A number of RPG fans all the time say that graphics are secondary to story and modern games suffer from being too focused on "kewl" graphics and not enough on the RPG aspects...

 

...but then RPG fans (as represented here and elsewhere) spend an inordinate amount of time bitching about Fallout 4's graphics.

 

Is it just me or is this odd?  I mean honestly I haven't thought any of the Bethesda games post Morrowind was graphically bad (and that was only because I found Morrowind's graphics to actively hurt the ability to play and understand the game - interiors were awful to navigate) and what I've seen from the legit sources, Fallout 4 seems to not be Morrowind 2.

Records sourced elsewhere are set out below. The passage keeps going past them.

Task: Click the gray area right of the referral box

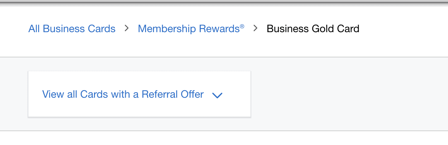Action: point(347,94)
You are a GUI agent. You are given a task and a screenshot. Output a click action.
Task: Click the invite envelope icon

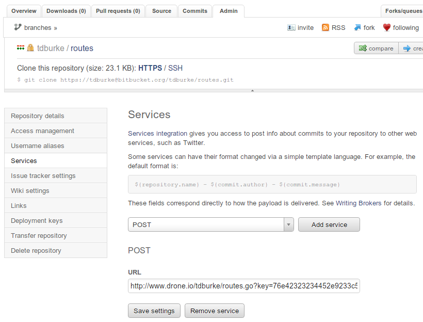pyautogui.click(x=291, y=28)
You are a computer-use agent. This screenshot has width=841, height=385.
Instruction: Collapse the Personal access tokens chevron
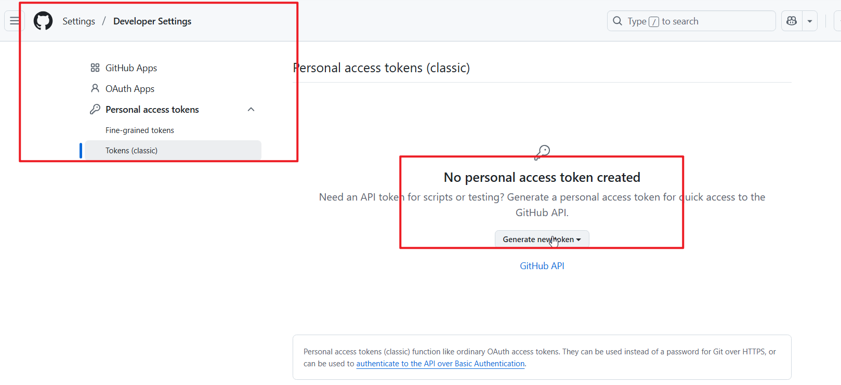[x=251, y=110]
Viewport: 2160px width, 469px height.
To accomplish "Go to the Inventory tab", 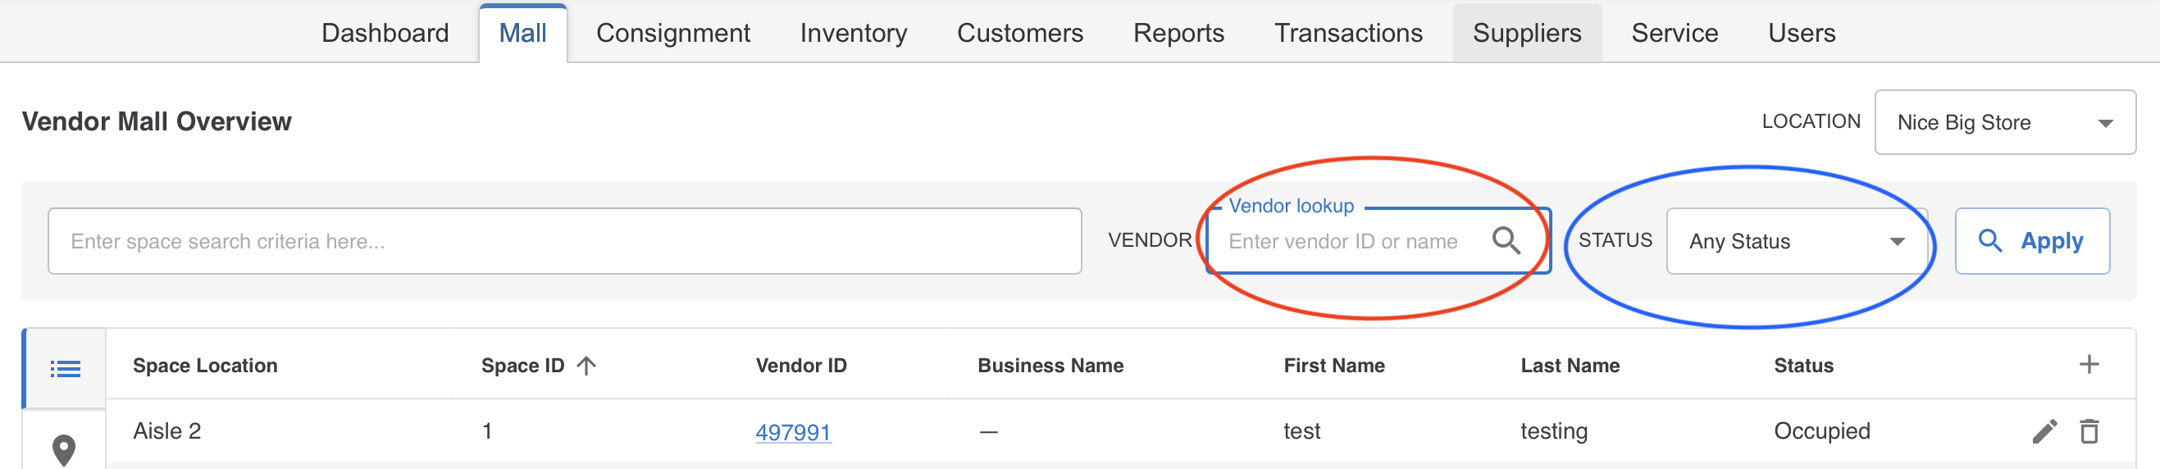I will (x=853, y=33).
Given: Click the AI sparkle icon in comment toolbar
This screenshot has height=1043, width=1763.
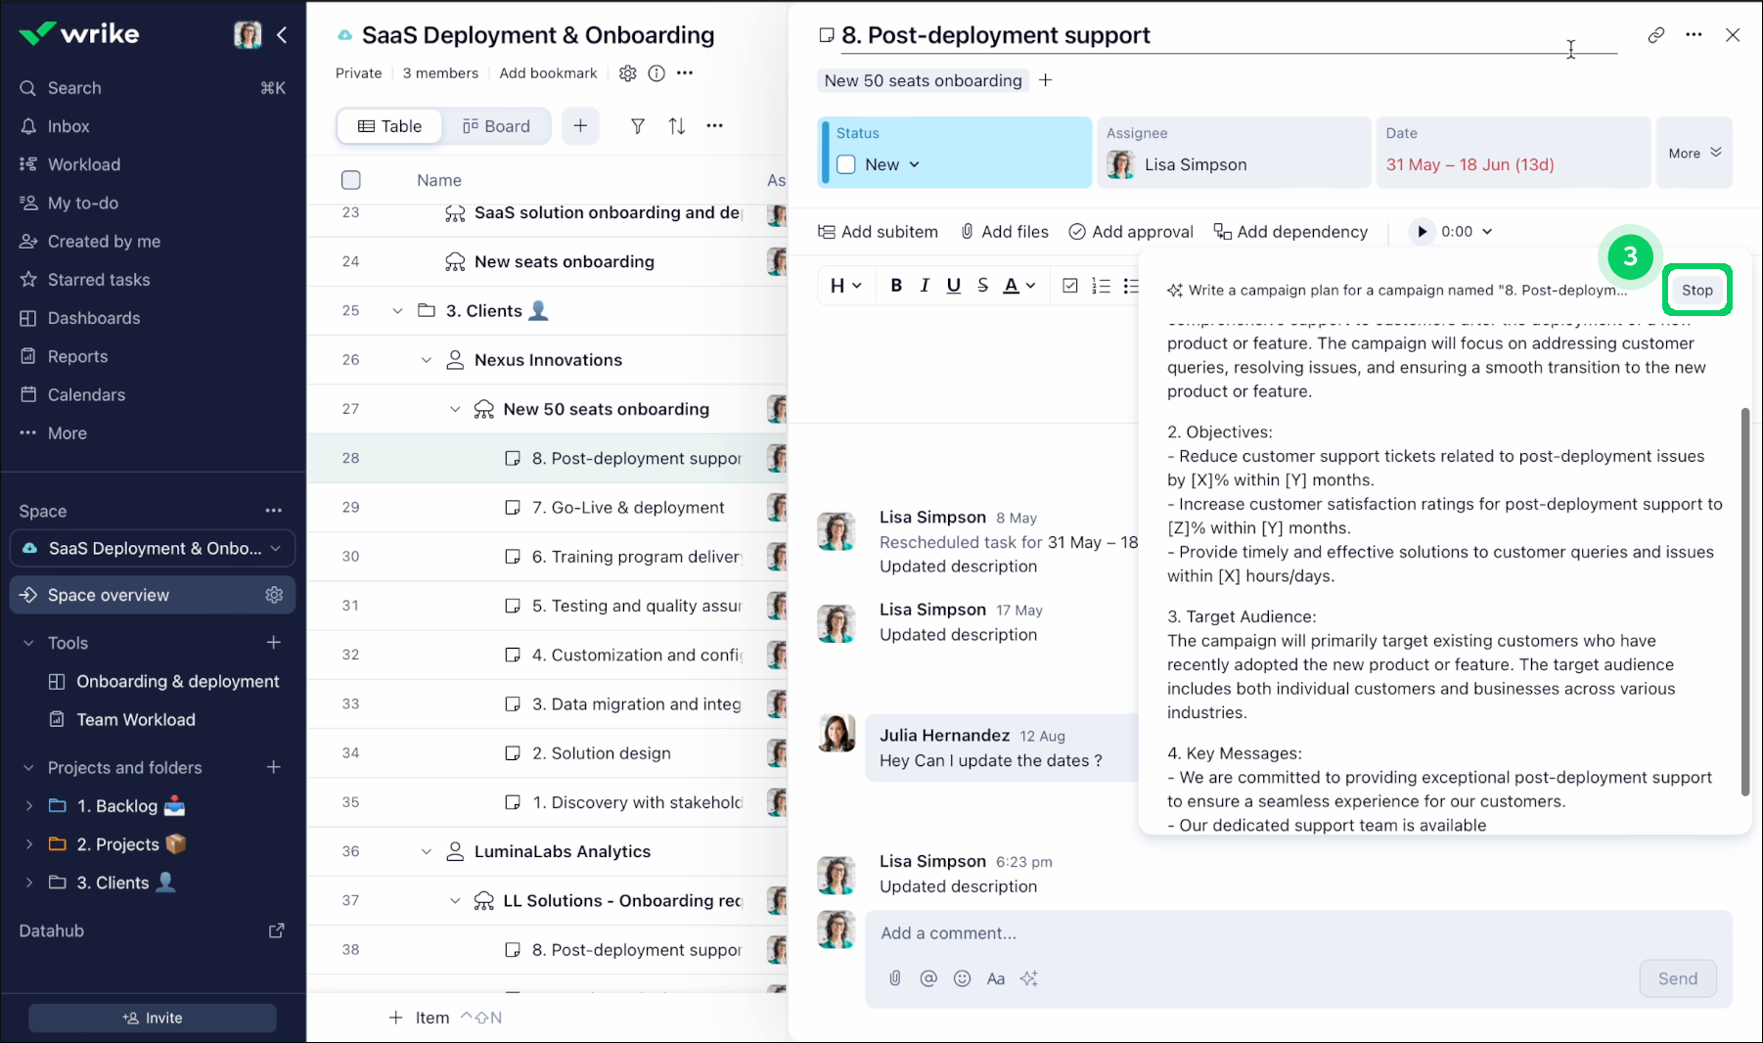Looking at the screenshot, I should tap(1028, 978).
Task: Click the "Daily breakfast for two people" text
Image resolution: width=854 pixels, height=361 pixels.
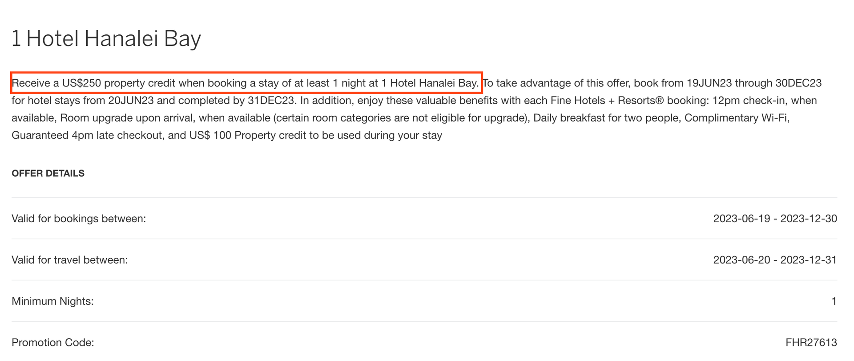Action: [x=606, y=118]
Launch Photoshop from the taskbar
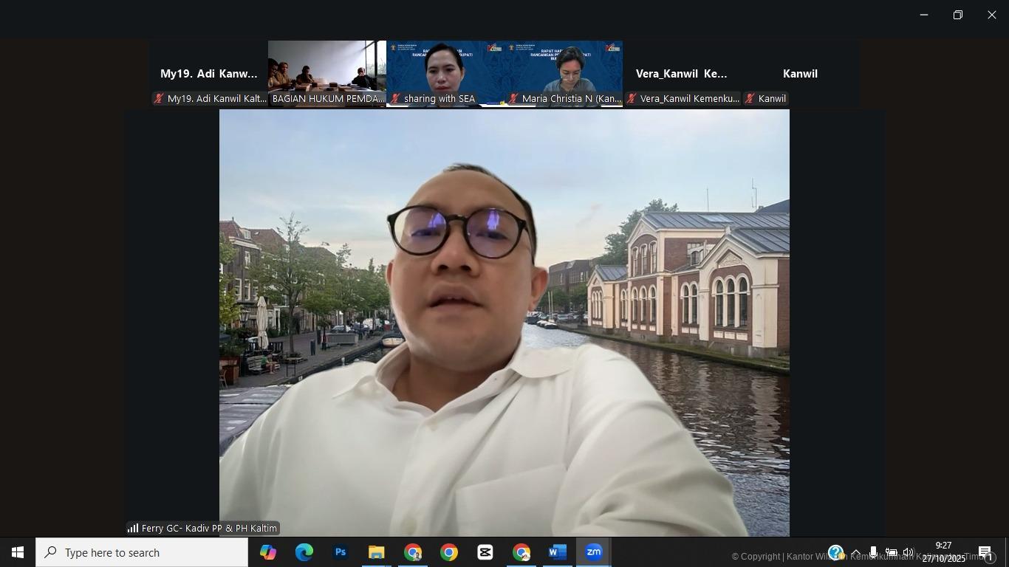 pyautogui.click(x=340, y=552)
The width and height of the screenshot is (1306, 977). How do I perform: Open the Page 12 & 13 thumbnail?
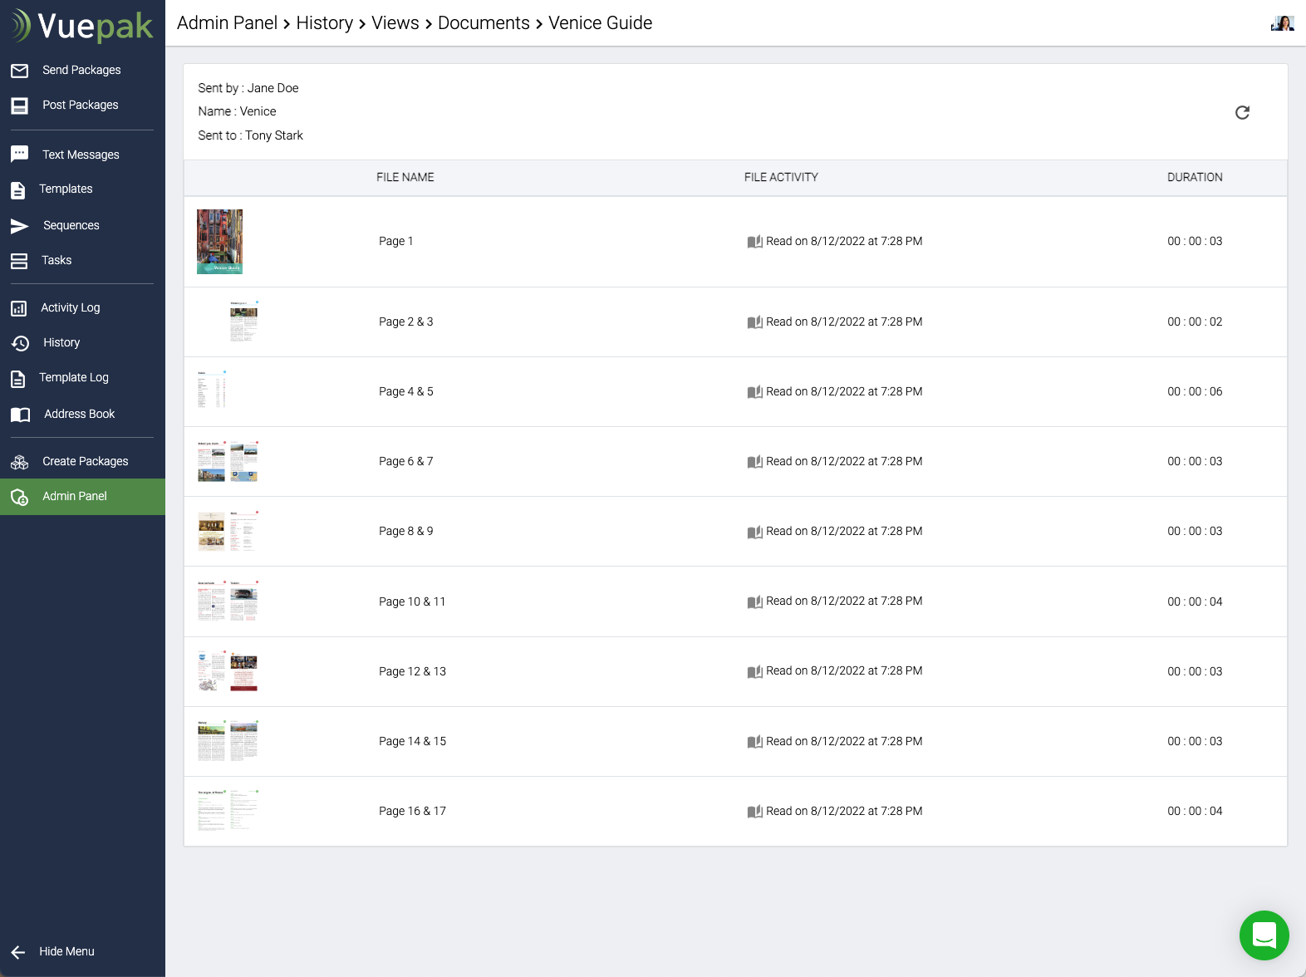(228, 672)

Thanks because F3 onward was more FPS than RPG original.gif

 

 

That's actually a really good point, actually.  As I'm not as big a fan of FPS, I only passingly pay attention to them but graphical presentation seems to be very, very much top on the list of things people want to be as advanced as possible in FPS (that and large non-linear maps).  Mind you Bethesda's games now are almost hard to quantify as they're not really RPGy or FPSy to really be either but contain elements of both.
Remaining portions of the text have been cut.